Mouse strain specificity of DAAO inhibitors-mediated antinociception.

Abstract

D‐Amino acid oxidase (DAAO) specifically catalyzes the oxidative deamination of neutral and polar D‐amino acids and finally yields byproducts of hydrogen peroxide. Our previous work demonstrated that the spinal astroglial DAAO/hydrogen peroxide (H2O2) pathway was involved in the process of pain and morphine antinociceptive tolerance. This study aimed to report mouse strain specificity of DAAO inhibitors on antinociception and explore its possible mechanism. DAAO inhibitors benzoic acid, CBIO, and SUN significantly inhibited formalin‐induced tonic pain in Balb/c and Swiss mice, but had no antinociceptive effect in C57 mice. In contrast, morphine and gabapentin inhibited formalin‐induced tonic pain by the same degrees among Swiss, Balb/c and C57 mice. Therefore, mouse strain difference in antinociceptive effects was DAAO inhibitors specific.

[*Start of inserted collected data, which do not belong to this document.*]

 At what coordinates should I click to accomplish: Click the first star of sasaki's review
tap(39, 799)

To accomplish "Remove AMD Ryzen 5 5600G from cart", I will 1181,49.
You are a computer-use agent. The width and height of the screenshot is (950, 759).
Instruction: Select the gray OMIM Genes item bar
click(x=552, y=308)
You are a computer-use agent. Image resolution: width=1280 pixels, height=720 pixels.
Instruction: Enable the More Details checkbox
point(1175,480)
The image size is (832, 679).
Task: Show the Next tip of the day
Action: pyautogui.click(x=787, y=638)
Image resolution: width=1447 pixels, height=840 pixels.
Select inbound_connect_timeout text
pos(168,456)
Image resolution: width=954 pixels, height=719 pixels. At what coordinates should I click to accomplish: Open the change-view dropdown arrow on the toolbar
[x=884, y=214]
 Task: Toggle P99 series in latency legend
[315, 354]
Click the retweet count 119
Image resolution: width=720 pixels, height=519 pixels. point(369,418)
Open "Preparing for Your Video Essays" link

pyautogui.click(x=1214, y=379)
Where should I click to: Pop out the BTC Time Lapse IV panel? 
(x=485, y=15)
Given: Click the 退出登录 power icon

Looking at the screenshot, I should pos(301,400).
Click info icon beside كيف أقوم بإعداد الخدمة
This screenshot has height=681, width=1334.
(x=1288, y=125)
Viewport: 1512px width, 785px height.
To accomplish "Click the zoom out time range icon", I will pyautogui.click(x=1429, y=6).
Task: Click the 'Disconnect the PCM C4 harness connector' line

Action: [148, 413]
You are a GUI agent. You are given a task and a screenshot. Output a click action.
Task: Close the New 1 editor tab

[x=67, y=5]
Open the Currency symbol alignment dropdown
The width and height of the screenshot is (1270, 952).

In addition, intrathecal injection of D‐serine greatly increased spinal H2O2 levels by 80.0% and 56.9% in Swiss and Balb/c mice respectively, but reduced spinal H2O2 levels by 29.0% in C57 mice. However, there was no remarkable difference in spinal DAAO activities among Swiss, Balb/c and C57 mice. The spinal expression of glutathione (GSH) and glutathione peroxidase (GPx) activity in C57 mice were significantly higher than Swiss and Balb/c mice. Furthermore, the specific GPx inhibitor D‐penicillamine distinctly restored SUN antinociception in C57 mice. Our results reported that DAAO inhibitors produced antinociception in a strain‐dependent manner in mice and the strain specificity might be associated with the difference in spinal GSH and GPx activity.